[[ Exercise text open ]]

Exclusive | From physics to mind: where AI really came from – Technologist

Today, American theoretical physicist and Nobel laureate Frank Wilczek launches the first in a series of monthly columns written exclusively for the South China Morning Post. Here, he reflects on the significance of this year’s physics Nobel Prize and its implications for future work in artificial neural networks.

The 2024 Nobel Prize in physics was awarded to John Hopfield and Geoffrey Hinton “for foundational discoveries and inventions that enable machine learning with artificial neural networks”. Because neural nets lie beyond the conventional boundaries of physics, the award provoked some grumbling, both online and off, in the physics community. But I think it was an appropriate – indeed, an inspired – choice.
The historical roots of artificial neural nets trace back to the early 1940s, not long after the modern concept of what brains are became securely established. That is, the brains of humans and other animals are built from individual cells, neurons, that communicate with one another through electric pulses.

[[ Exercise text closed ]]
[[ Dataset open ]]

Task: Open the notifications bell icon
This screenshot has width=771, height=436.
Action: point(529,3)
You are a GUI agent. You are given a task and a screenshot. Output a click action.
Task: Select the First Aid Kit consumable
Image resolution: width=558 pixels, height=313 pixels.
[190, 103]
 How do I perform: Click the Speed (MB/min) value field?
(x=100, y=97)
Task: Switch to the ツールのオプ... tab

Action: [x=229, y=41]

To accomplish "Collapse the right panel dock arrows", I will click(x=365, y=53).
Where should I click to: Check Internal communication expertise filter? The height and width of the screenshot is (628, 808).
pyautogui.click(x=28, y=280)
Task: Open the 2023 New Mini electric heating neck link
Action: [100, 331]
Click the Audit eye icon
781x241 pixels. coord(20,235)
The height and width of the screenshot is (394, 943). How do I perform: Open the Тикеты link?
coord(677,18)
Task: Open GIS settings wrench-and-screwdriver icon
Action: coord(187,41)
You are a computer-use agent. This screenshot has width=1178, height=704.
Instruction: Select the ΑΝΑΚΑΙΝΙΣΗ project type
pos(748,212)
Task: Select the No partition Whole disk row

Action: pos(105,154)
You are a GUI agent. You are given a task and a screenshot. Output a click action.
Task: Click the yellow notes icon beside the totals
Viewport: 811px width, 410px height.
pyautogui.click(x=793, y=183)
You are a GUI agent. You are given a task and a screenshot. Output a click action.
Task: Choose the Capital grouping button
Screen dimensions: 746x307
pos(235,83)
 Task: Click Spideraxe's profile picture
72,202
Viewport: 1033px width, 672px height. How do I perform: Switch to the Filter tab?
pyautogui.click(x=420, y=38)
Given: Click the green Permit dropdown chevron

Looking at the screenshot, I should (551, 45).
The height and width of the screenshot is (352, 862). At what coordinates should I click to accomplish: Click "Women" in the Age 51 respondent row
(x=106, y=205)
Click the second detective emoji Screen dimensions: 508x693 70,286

[[ Dataset closed ]]

— Tasks for this exercise —
1 – Using the Nobel Prize column, decide whether each statement agrees with it: (a) the 2024 physics prize went to John Hopfield and Geoffrey Hinton; (b) the columnist regards the award as a poor choice; (c) artificial neural nets have roots in the early 1960s. Answer yes or no for each and quote the deciding words.
2 – Pick up the Nobel Prize column after its final sentence and keep writing it.
The listing has no connection to the Nobel Prize column.

— Per-task outputs —
1 –
(a) Yes: "The 2024 Nobel Prize in physics was awarded to John Hopfield and Geoffrey Hinton"
(b) No: "But I think it was an appropriate – indeed, an inspired – choice."
(c) No: "The historical roots of artificial neural nets trace back to the early 1940s"

2 –
Biological neurons come in many varieties and can be fiendishly complex, but Warren McCulloch and Walter Pitts, seeking to understand the essence of how they empower thought, defined – drastically – idealised caricature neurons with mathematically convenient properties. Their model “neurons” respond to input consisting of one or more “pulses” – which may come from multiple sources – by outputting, when the total input is large enough, pulses of their own. Such neurons can be wired together to make functional networks. These networks can transform streams of input pulses into streams of output pulses, with processing by intermediate neurons in between.

McCulloch and Pitts showed that their artificial neural networks could do all the basic operations of logical processing needed for universal computation.

McCulloch and Pitts’ work attracted the attention and admiration of several of the great pioneers of modern computing, including Alan Turing, Claude Shannon and John von Neumann. But mainstream, practical computing went in a different direction. In it, the basic logical operations were directly in simple transistor circuits and orchestrated using explicit instructions, i.e. programs. That approach has been wildly successful, of course. It brought us the brave new cyberworld we live in today.

But artificial neural networks were not entirely forgotten. Though such networks provide unnecessarily complicated and clumsy ways to do logic, they have a big potential advantage over standard transistor circuits. That is, they can change gracefully. Specifically, we can change the input-output rule for a neuron by adjusting the relative importance – technically, “weight” – we assign to input from different channels.